Corinne Mentzelopoulos-Petit (born 6 July 1953) is a French-Greek businesswoman who owns and runs the prestigious Bordeaux wine estate, Château Margaux. Her wines have often won Bordeaux's Wine of the Vintage. She has been cited as one of the leading women in the wine industry.

==Early life==
Daughter of the successful Greek supermarket magnate Andreas Mentzelopoulos, Corinne Mentzelopoulos was born in Boulogne-Billancourt, just west of Paris. After graduating with a degree in classics, she attended the Institut d'études politiques de Paris (Institute of Political Studies in Paris) where she received her master's degree in 1979. Her only brother died at a young age leaving her the sole heir to the Château Margaux estate left by her father.

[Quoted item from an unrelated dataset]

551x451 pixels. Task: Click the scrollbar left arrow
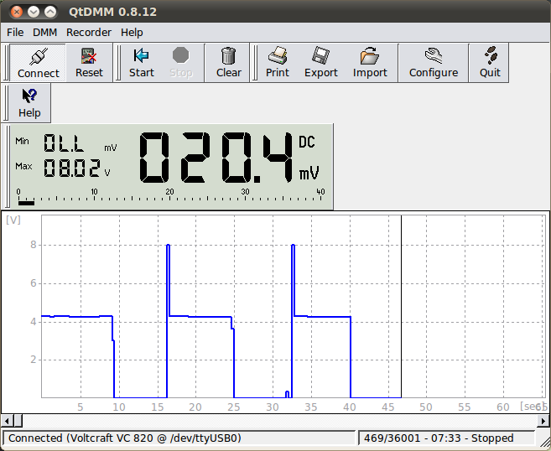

She was proud of this inheritance and contributed to its further development.

==Career==
After first working for the Havas advertising agency, Mentzelopoulos moved into the family business heading the Primistères holding company which controlled her father's Félix Potin retail grocery chain. In 1977, her father decided to move into the wine sector and purchased the Château Margaux estate (whose production of wine is dated to the 16th century) for 72 million francs ($16 million). On his death in 1980, his widow Laura and daughter Corinne Mentzelopoulos inherited the estate and proceeded to make substantial improvements to the winery. Corinne said of this, "At first we continued my father's work out of pride. We simply didn't have the right to let it fail." In 1990, the Agnelli group became the principal shareholder but in 2003, she gained ownership after buying up the Agnelli shares.
Interviewed by Rose Hoare in 2012, she emphasized how she credited her father with her success: "I think he was a genius... His major coup [was] Château Margaux: it had been on sale for two years and he was the only one who realized what that name held."

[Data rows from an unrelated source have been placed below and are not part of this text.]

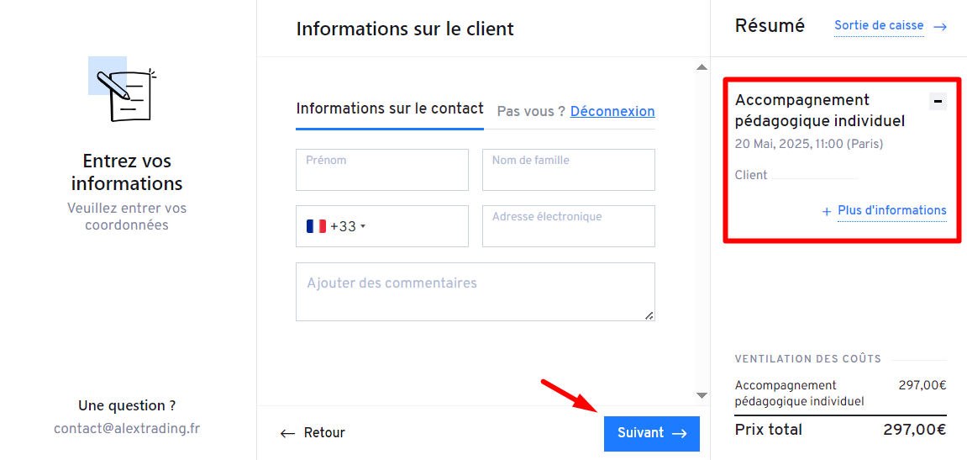This screenshot has width=967, height=460.
Task: Expand Plus d'informations details
Action: point(891,210)
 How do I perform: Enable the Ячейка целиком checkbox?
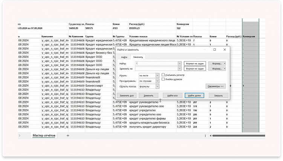click(x=163, y=79)
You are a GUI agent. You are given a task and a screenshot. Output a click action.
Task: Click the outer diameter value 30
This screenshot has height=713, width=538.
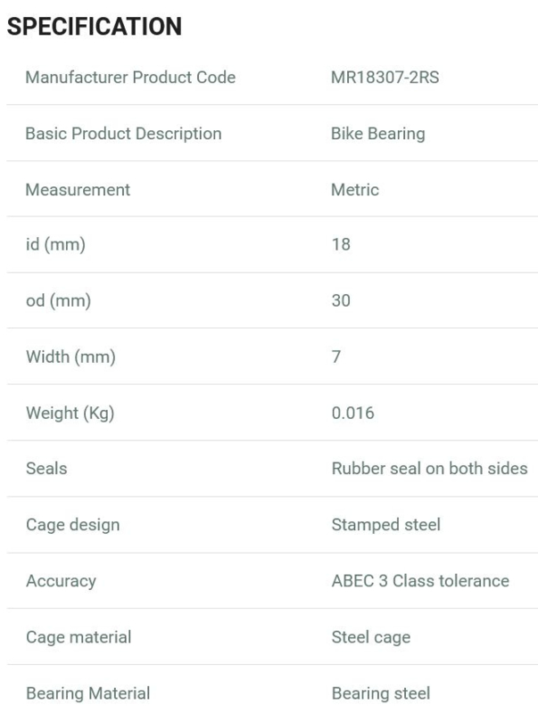pyautogui.click(x=341, y=300)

At the time the Mentzelopoulos family bought Château Margaux, the vineyard's reputation had been tarnished by middling vintages, a scandal over labels, and low wine prices. To tackle these issues, Corinne initially worked with general manager Philippe Barré, and consultant oenologist Professor Emile Peynaud in managing the vineyard.
Her 1990 appointment of Paul Pontallier as the replacement manager to Barré, whom he had worked under since 1983, turned out to be an inspired choice. Under his leadership, a new cellar was added, drainage was improved and a second underground cellar was created to accommodate second-year barrels. Paul Pontallier died in 2016. By 2012 the British architect Norman Foster had been commissioned to redesign and expand the cellars as well as to build a new winemaking hall and a library of vintages, the job was completed by 2015 and is open to scheduled visitation.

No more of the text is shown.